╭─ TEXT BLOCK
Can you tell us a little bit about the moment you realized you wanted to be an artist?
Well, I’ve always been creative and I come from a dexterous family, so being creative was totally around me. I was good in art in high school and always took some kind of art class after high school, but I guess the exact moment was when I was at the Cooper Young fest and saw the mixed media works of Vikki Bible. I realized that I wanted to do that.
How did you learn your necessary skills?
Ha! I stalked Vikki and eventually became friends with her and convinced her to have a weekend art workshop. After that weekend, there was no turning back.
Are there specific opportunities or challenges that focused your career?
I made the decision “to be an artist” about one year after my second son was born, so being the primary caretaker for the boys and trying to launch a new talent/career all at the same time was the biggest challenge.
Who do you consider as your most influential mentor?
╰─
* WORK INSTRUCTION: List every question the interviewer asks in the artist interview. Answer using only the artist interview above.
╭─ DATA PROVIDED
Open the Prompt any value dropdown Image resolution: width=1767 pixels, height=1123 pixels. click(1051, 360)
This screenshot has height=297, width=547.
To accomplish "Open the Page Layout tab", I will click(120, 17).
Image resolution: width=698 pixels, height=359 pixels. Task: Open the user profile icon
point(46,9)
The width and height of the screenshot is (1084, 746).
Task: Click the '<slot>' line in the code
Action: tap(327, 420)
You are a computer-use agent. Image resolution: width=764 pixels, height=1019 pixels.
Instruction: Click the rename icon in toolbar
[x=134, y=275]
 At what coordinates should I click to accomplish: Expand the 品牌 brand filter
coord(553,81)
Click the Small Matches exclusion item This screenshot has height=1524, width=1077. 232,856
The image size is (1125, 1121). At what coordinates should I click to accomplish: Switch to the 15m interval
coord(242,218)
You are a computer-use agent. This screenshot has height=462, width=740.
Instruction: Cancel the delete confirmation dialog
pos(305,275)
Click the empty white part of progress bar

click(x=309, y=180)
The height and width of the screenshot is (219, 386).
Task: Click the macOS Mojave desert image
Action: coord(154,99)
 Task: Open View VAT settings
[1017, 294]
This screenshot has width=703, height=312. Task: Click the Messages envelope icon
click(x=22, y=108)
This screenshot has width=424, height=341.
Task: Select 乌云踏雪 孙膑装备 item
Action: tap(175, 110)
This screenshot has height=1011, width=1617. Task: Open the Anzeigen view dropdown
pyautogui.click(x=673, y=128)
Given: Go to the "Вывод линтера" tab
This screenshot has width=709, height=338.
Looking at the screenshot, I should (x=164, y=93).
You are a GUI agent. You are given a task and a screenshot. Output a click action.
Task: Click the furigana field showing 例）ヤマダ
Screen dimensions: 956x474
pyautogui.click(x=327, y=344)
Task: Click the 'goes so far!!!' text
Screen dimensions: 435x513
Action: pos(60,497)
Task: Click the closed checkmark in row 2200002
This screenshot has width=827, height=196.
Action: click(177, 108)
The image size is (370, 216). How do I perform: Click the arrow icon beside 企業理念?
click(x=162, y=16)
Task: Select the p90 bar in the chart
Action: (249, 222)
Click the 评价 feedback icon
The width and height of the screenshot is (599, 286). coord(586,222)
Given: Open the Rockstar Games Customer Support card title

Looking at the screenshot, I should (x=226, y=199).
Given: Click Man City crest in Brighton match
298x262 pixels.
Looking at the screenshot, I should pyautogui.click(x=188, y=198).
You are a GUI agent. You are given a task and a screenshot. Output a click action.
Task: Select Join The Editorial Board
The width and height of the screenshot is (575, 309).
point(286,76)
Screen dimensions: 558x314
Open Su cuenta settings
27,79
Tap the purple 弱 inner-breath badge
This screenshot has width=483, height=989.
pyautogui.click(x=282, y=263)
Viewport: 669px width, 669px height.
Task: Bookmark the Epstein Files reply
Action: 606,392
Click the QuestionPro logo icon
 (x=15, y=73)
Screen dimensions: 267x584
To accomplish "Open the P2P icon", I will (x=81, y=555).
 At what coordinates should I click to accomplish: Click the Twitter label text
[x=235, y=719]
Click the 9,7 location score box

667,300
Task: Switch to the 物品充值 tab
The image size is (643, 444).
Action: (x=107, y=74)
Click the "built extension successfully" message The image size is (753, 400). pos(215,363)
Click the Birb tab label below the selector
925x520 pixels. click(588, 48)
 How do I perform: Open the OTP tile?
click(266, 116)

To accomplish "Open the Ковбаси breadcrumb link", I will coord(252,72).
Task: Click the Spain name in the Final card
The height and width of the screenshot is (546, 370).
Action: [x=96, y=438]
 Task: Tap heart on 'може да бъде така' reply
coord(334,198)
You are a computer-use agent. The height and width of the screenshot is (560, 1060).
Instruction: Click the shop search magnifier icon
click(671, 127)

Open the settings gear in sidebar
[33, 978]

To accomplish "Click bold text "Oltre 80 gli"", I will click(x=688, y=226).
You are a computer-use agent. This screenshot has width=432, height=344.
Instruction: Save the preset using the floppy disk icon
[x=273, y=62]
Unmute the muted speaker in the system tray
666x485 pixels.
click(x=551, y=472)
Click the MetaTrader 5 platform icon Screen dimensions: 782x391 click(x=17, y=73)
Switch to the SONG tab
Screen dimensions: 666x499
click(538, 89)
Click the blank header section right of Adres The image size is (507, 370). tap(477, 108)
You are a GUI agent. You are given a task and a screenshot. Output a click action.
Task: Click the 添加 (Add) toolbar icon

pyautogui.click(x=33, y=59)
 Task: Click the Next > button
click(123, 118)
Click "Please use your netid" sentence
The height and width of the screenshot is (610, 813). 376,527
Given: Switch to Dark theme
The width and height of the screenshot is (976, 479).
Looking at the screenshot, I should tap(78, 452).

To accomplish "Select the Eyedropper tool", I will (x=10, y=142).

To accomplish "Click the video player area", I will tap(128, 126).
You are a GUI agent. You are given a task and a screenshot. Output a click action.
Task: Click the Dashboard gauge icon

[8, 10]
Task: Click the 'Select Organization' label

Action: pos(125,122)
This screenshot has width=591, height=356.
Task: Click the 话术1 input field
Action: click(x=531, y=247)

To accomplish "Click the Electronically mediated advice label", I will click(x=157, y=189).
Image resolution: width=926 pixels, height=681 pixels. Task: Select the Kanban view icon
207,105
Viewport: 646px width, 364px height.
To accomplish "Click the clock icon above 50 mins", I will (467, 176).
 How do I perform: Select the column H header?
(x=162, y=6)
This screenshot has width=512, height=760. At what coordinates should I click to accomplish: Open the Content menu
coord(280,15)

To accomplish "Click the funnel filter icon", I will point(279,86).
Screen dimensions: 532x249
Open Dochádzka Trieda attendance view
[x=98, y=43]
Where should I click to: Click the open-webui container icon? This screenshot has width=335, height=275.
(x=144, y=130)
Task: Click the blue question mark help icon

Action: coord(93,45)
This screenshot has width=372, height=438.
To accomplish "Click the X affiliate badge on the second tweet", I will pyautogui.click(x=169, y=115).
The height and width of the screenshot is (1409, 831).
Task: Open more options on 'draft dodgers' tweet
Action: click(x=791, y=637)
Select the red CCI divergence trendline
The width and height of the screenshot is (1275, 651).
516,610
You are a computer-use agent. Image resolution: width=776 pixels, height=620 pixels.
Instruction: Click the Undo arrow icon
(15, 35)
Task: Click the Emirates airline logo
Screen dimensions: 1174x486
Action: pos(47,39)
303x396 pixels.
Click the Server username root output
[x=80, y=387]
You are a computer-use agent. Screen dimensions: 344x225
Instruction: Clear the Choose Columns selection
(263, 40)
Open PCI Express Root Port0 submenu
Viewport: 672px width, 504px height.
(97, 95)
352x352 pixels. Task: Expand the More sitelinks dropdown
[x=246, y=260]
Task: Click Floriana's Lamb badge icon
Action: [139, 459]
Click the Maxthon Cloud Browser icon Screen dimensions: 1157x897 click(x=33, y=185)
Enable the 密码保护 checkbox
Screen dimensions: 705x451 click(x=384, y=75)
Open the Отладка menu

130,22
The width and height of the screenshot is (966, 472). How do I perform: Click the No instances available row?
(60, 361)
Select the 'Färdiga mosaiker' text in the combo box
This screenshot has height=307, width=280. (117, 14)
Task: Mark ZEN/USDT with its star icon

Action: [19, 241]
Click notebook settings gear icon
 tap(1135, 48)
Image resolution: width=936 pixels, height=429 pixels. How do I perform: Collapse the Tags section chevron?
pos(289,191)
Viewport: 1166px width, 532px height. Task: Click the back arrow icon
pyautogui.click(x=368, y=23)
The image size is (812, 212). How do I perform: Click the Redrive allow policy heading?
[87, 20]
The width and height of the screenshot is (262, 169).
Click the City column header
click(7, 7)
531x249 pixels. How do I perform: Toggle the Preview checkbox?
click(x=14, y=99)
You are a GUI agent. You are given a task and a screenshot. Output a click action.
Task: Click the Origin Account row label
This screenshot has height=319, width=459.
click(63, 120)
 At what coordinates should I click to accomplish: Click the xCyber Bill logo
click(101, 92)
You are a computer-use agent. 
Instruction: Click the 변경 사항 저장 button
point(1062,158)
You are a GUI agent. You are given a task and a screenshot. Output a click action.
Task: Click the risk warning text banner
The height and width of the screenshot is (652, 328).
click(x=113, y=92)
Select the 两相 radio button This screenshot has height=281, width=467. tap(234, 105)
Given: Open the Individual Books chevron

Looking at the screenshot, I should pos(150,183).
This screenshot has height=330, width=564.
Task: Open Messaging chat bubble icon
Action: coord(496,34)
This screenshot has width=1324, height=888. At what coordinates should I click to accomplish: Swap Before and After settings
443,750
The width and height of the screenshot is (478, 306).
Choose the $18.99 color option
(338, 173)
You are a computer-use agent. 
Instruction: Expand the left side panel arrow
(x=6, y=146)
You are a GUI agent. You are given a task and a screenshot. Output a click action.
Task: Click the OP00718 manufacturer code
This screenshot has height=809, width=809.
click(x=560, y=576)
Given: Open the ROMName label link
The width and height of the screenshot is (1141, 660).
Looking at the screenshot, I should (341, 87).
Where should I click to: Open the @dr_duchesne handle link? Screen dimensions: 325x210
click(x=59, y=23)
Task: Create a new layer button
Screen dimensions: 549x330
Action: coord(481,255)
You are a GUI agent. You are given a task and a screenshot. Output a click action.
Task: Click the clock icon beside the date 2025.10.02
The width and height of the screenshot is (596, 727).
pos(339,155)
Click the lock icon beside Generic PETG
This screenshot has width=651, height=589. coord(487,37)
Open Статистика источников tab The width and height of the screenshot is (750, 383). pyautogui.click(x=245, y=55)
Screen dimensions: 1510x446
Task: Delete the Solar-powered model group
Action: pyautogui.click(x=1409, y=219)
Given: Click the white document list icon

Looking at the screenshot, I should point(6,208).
╰─
* ANSWER BOX:
- Can you tell us a little bit about the moment you realized you wanted to be an artist?
- How did you learn your necessary skills?
- Are there specific opportunities or challenges that focused your career?
- Who do you consider as your most influential mentor?